The initial facility will be able to process 20 mt of uranium by 2027 but this can be rapidly expanded or reduced due to the modular plant construction model of their facilities. The CEO is under the impression that they will be able to meet all HALEU demand by 2028 of 100+ mt of uranium per year.
To read more on the Uranium Industry’s coming dire supply situation, please review my Part 1, Part 2, and Part 3 articles that can be found on the Rogue Funds Blog.
Nuclear Waste Re-Use
The company believes that due to their high selectivity they will be able to reuse nuclear waste from past enrichment to create HALEU. No other company will have this ability (Silex says at best they will be able to produce LEU from this waste not HALEU).
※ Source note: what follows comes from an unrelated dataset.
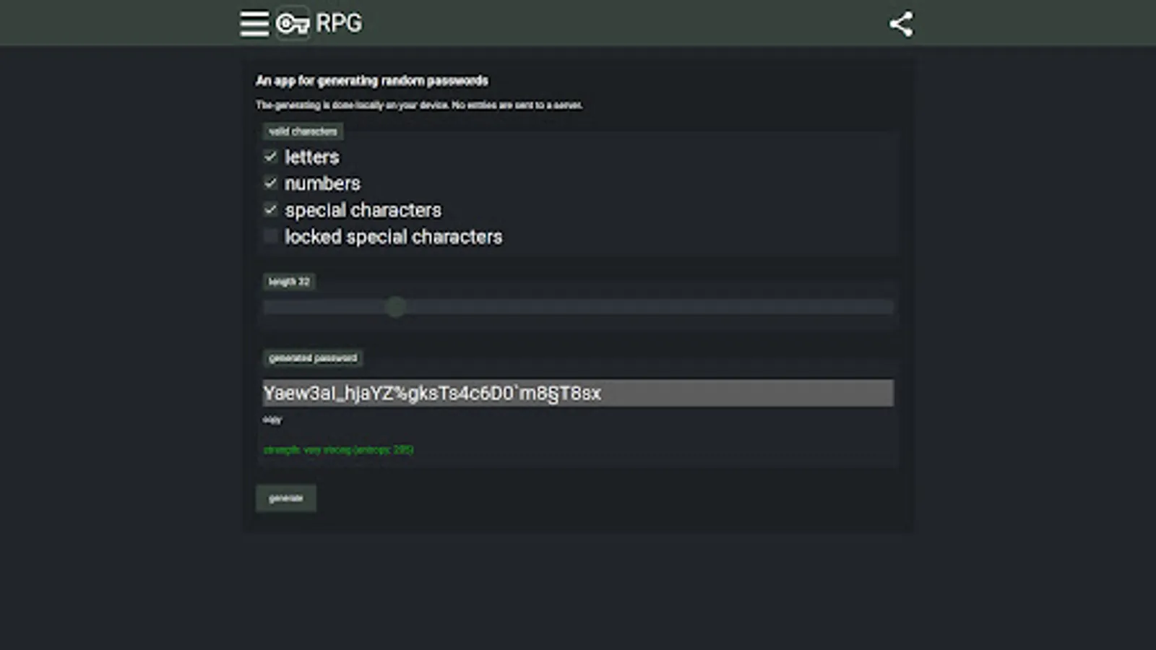Click the 'locked special characters' label text
The image size is (1156, 650).
[393, 237]
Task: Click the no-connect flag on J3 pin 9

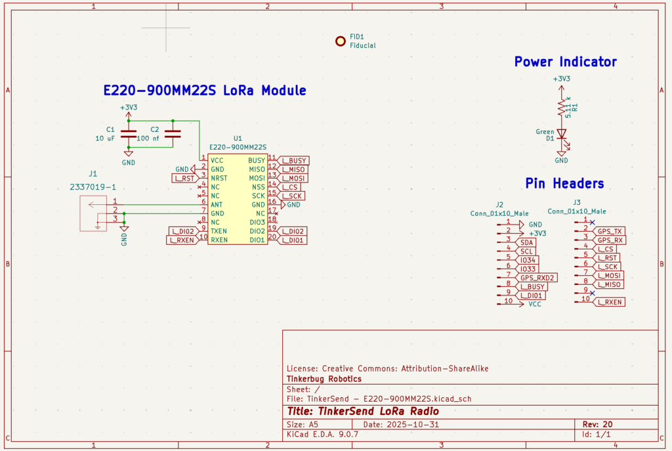Action: pyautogui.click(x=593, y=293)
After a company enriches uranium it leaves nuclear waste (not toxic waste from reactors) and it is well below the natural uranium-235 enrichment of .7%. Most companies will give them this uranium waste for free or might even pay them to take it. This should allow them to produce HALEU at highly competitive prices with extremely large margins.
It is unlikely that any other competitor will be able to do this. This would further increase their competitive advantage. There are roughly 1.7m metric tons of these “depleted tails” in existence.
Competitors
Centrus Energy
Centrus produces HALEU via Centrifuge Enrichment as described in the section on enrichment methods. This enrichment is obviously much more expensive due to the cascading centrifuge model and most likely does not consistently produce 20% HALEU or even close to that level. As of 2023, they have produced 0.9 metric tons. They are unlikely to be a serious competitor as they will struggle to get enrichment up to 20%. They will be a serious competitor in anything involving ASP technology.
Silex
This seems to be the main competitor of the company in the future. Silex has lagged ASPI by a few years and currently trades for $650m. They currently use some variation of Laser Technology (MLIS).
ASPI believes that they will be able to outperform them due to their high selectivity via Quantum Enrichment. This higher selectivity will allow them to perform enrichment in one stage instead of a cascade of lasers. This will mean a cheaper final product. Silex is a joint venture with Cameco, which is the second largest producer of Uranium in the world. The company is owned 49% by Cameco with another call option to buy 25% of the company at fair market value. Their facilities are not expected to hit commercial viability until 2029 or later for uranium (1+ years after ASPI) and 2027 or later for Silicon and Ytterbium-176 (3-4 years after ASPI). Silex will be a realistic competitor, but it is likely that APSI will take up a much larger market share due to better technology and first mover advantage. They key thing to note is that they will be focusing much more on LEU production, especially in the early days of commercial production. It is highly unlikely that they will have any serious focus on HALEU production.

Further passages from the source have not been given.